Stored rows>
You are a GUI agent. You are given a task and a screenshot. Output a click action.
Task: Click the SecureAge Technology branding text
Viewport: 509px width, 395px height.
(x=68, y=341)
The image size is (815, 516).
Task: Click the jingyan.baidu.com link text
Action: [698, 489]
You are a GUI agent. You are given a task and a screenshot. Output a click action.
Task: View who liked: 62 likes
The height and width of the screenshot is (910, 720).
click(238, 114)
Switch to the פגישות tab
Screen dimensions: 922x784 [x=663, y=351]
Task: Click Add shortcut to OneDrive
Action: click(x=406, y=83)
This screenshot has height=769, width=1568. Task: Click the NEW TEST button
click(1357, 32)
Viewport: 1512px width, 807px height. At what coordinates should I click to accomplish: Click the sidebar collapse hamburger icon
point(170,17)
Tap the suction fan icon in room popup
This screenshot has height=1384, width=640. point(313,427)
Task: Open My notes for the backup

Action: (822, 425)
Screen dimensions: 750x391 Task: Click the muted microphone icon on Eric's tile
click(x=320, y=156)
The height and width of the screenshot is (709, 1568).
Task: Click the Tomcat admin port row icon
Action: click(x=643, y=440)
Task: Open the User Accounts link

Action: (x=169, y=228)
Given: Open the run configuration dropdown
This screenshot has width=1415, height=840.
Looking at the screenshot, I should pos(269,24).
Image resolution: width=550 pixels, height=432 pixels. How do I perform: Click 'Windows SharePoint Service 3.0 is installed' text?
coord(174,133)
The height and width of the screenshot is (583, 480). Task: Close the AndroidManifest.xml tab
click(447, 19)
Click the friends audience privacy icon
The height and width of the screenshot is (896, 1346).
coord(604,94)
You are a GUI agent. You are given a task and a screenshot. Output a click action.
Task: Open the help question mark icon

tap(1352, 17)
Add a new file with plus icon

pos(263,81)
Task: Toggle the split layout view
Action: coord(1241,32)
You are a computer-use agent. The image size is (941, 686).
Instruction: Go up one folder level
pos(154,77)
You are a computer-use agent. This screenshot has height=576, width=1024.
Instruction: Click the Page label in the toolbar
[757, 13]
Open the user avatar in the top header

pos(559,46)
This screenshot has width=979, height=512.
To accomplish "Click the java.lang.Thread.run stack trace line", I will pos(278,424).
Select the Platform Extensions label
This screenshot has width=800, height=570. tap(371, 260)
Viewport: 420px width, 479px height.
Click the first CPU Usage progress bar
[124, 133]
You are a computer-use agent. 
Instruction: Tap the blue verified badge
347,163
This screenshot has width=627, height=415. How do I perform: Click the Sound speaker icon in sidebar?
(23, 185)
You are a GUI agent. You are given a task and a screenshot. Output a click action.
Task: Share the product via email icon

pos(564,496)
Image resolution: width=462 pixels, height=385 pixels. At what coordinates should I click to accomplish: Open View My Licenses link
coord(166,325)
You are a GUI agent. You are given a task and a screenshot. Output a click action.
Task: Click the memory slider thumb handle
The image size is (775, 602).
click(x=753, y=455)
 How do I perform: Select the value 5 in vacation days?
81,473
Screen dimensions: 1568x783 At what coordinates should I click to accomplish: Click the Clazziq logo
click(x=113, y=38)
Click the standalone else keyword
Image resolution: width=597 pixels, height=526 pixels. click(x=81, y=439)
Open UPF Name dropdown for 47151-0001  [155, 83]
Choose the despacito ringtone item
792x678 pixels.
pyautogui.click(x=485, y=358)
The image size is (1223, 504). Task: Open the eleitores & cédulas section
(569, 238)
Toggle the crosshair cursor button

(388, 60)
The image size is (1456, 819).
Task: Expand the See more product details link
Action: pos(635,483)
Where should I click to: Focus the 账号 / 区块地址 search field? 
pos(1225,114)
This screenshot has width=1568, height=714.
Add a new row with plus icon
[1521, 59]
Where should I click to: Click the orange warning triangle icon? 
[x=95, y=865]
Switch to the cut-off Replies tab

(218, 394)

Objective> Copy out the data word for word, from the line with "Image resolution: width=550" through the line with "coord(166,325)", including both of those lines.

Response to the task>
Image resolution: width=550 pixels, height=432 pixels. How do I perform: Click 'Windows SharePoint Service 3.0 is installed' text?
coord(174,133)
The height and width of the screenshot is (583, 480). Task: Close the AndroidManifest.xml tab
click(447, 19)
Click the friends audience privacy icon
The height and width of the screenshot is (896, 1346).
coord(604,94)
You are a GUI agent. You are given a task and a screenshot. Output a click action.
Task: Open the help question mark icon

tap(1352, 17)
Add a new file with plus icon

pos(263,81)
Task: Toggle the split layout view
Action: coord(1241,32)
You are a computer-use agent. The image size is (941, 686).
Instruction: Go up one folder level
pos(154,77)
You are a computer-use agent. This screenshot has height=576, width=1024.
Instruction: Click the Page label in the toolbar
[757, 13]
Open the user avatar in the top header

pos(559,46)
This screenshot has width=979, height=512.
To accomplish "Click the java.lang.Thread.run stack trace line", I will pos(278,424).
Select the Platform Extensions label
This screenshot has width=800, height=570. tap(371, 260)
Viewport: 420px width, 479px height.
Click the first CPU Usage progress bar
[124, 133]
You are a computer-use agent. 
Instruction: Tap the blue verified badge
347,163
This screenshot has width=627, height=415. How do I perform: Click the Sound speaker icon in sidebar?
(23, 185)
You are a GUI agent. You are given a task and a screenshot. Output a click action.
Task: Share the product via email icon

pos(564,496)
Image resolution: width=462 pixels, height=385 pixels. At what coordinates should I click to accomplish: Open View My Licenses link
coord(166,325)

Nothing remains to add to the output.